Третье направление (ноябрь 1912 – июль 1914 гг.) характеризовалось межведомственной подготовкой запретительных мер в отношении перелета иностранными воздухоплавателями западного порубежья России.

2 ноября военный министр обратился в Совет министров с представлением № 6446 под грифом «Секретно». В нем констатировалось отсутствие дополнительных правовых оснований, необходимых для эффективной борьбы с иностранной воздушной разведкой в западном пограничном районе. Закон от 5 июля 1912 г. «О шпионаже», установивший наказание для воздухоплавателей за полеты над запрещенными местностями империи, не давал никаких разъяснений о том, как поступать с теми летчиками, которые нарушили эту норму, т. е. проигнорировали требование российских пограничников или военных чинов приземлиться и выказали намерение улететь обратно. По мнению В.А. Сухомлинова, единственной мерой воздействия на нарушителей, «в условиях подготовки Австрии к войне на Галицком фронте», могла стать стрельба по ним боевыми патронами.

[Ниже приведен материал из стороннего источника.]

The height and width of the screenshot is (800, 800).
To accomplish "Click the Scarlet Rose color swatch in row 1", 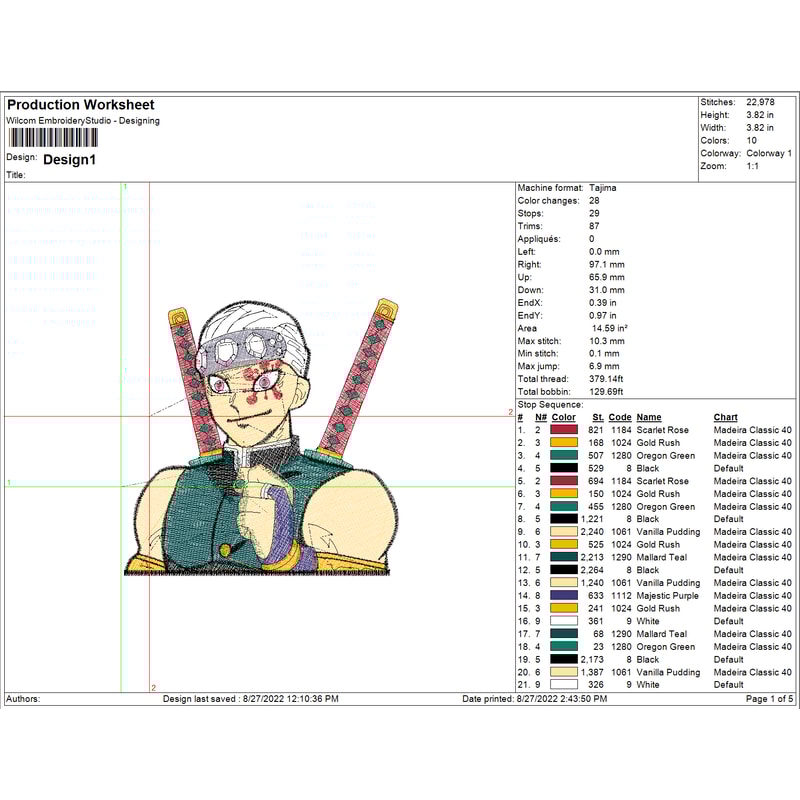I will [x=564, y=429].
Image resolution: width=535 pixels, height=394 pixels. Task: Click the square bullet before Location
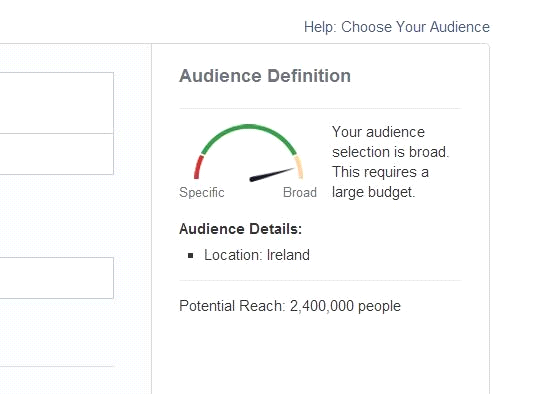[191, 255]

На очередном заседании правительства 16 ноября инициатива военного министерства получила поддержку. В условиях военно-политической неопределенности в отношениях с западными соседями России, министры согласились на крайнюю меру и признали необходимым, во избежание нежелательных дипломатических инцидентов, предварительно поставить в известность о рассмотренном законопроекте представителей Германии, Австро-Венгрии и Румынии. Распоряжение «О воспрещении иностранным воздухоплавателям перелета западной границы России» было опубликовано в «Собрании узаконений и распоряжений Правительства» (ст. 2306 № 262 от 28 декабря 1912 г.), и с 1 января 1913 г. вступило в законную силу.

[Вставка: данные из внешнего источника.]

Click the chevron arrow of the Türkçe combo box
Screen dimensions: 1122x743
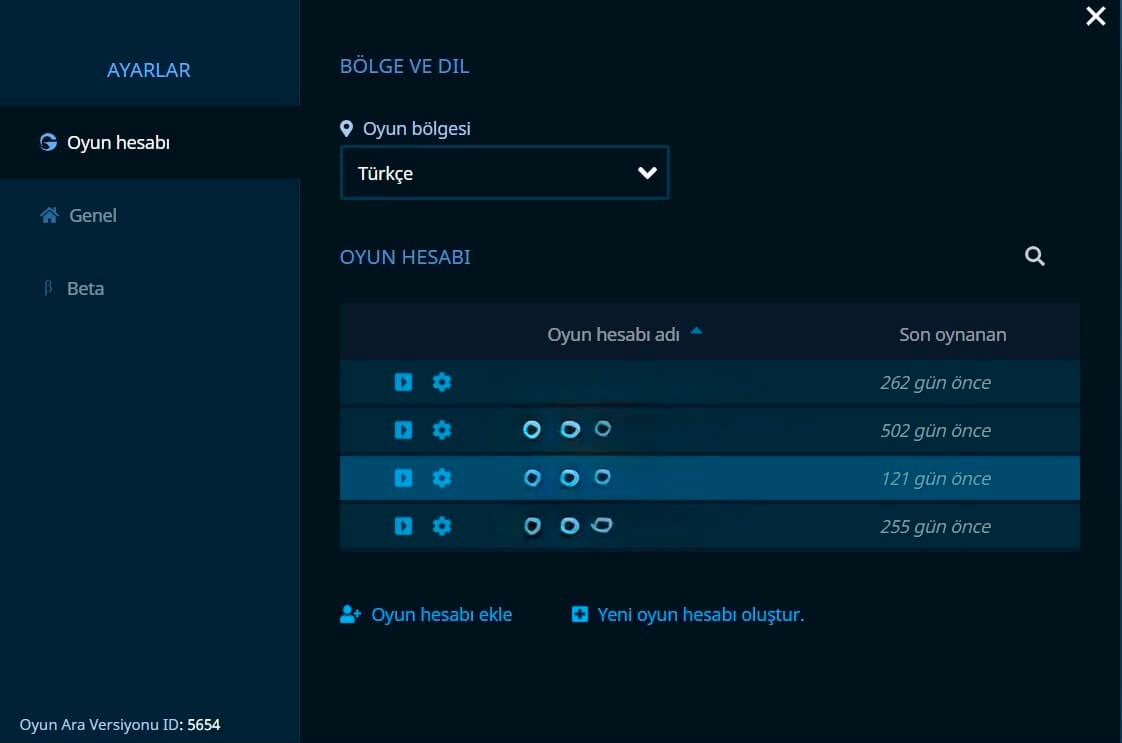point(647,173)
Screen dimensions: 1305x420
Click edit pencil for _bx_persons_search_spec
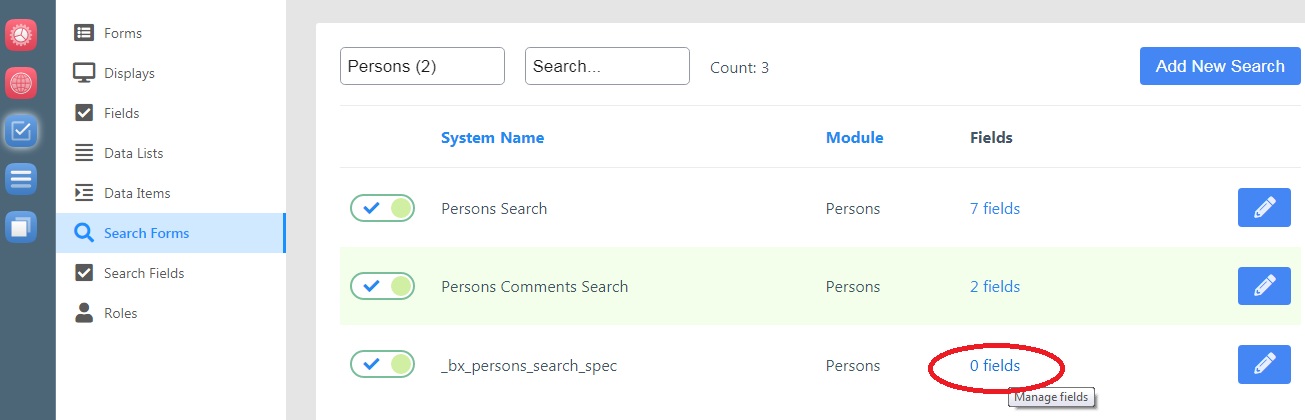[x=1264, y=364]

Спустя год (незадолго до трагической развязки 1 августа 1914 г.), когда скорое начало мировой войны стало очевидно и не предпринимать последние оборонительные мероприятия было нельзя, свет увидели еще три подзаконных акта: распоряжение о запрещении пролетов над районом западной пограничной полосы; приказ по морскому министерству № 205; распоряжение о запрещении пролетов над территорией Петербургского, Виленского, Варшавского, Киевского и Одесского военных округов (см. Приложение 8). Эти ведомственные нормы стали закономерным следствием предыдущего правотворческого решения, принятого правительством в ноябре 1912 г. Как дополнительный инструмент сдерживания воздушной разведки, они детализировали местности России, лежащие в ее северной, северо-западной, западной и юго-западной частях, запрещенные для несанкционированного воздухоплавания. Кроме того, нормы распространили свою силу не только на иностранцев, но и на русскоподданных.

Резюмируя, отметим то, что дополнительные законодательные акты дали возможность сформировать четкое представление органов контрреагирования о географических и юридических пределах правомерного и незамедлительного противодействия в отношении нарушителей границ Российской империи и ее охраняемых районов.

Выводы:

1) В условиях надвигавшейся войны с Габсбургской империей (и, как следствие, с ее союзниками по Тройственному соглашению) обнаружились пробелы в вопросах военно-секретной защищенности Российской империи на ее западных рубежах, которые было необходимо срочно устранять. Начавшееся в этой связи формирование пограничной политики по предупреждению иностранного шпионажа на западе государственной обороны отличалось оперативностью, своевременностью и синхронностью предпринимаемых усилий заинтересованных органов власти. Если не брать во внимание разновременную процедуру прохождения соответствующих законопроектов (в зависимости от степени сложности каждого из них) в Совете министров, дальнейшее одобрение большинства из них и высочайшее утверждение датировались осенью 1912 г. (исключение, пожалуй, составил дополнительный пакет ведомственных актов, принятый в июле 1914 г.)

2) Мобилизовав свои законотворческие, организаторские, дипломатические и иные усилия на укрепление западного пограничья как центрального участка для транзита военных шпионов из Европы в Россию, военно-политическое руководство повысило уровень безопасности предвоенного государства не только в пограничной, но и в военной, морской и военно-промышленной сферах. В тоже время оно подняло его международный рейтинг как одного из признанных мировых лидеров, ведущих самостоятельную и независимую политику по укреплению внешних контуров своей безопасности.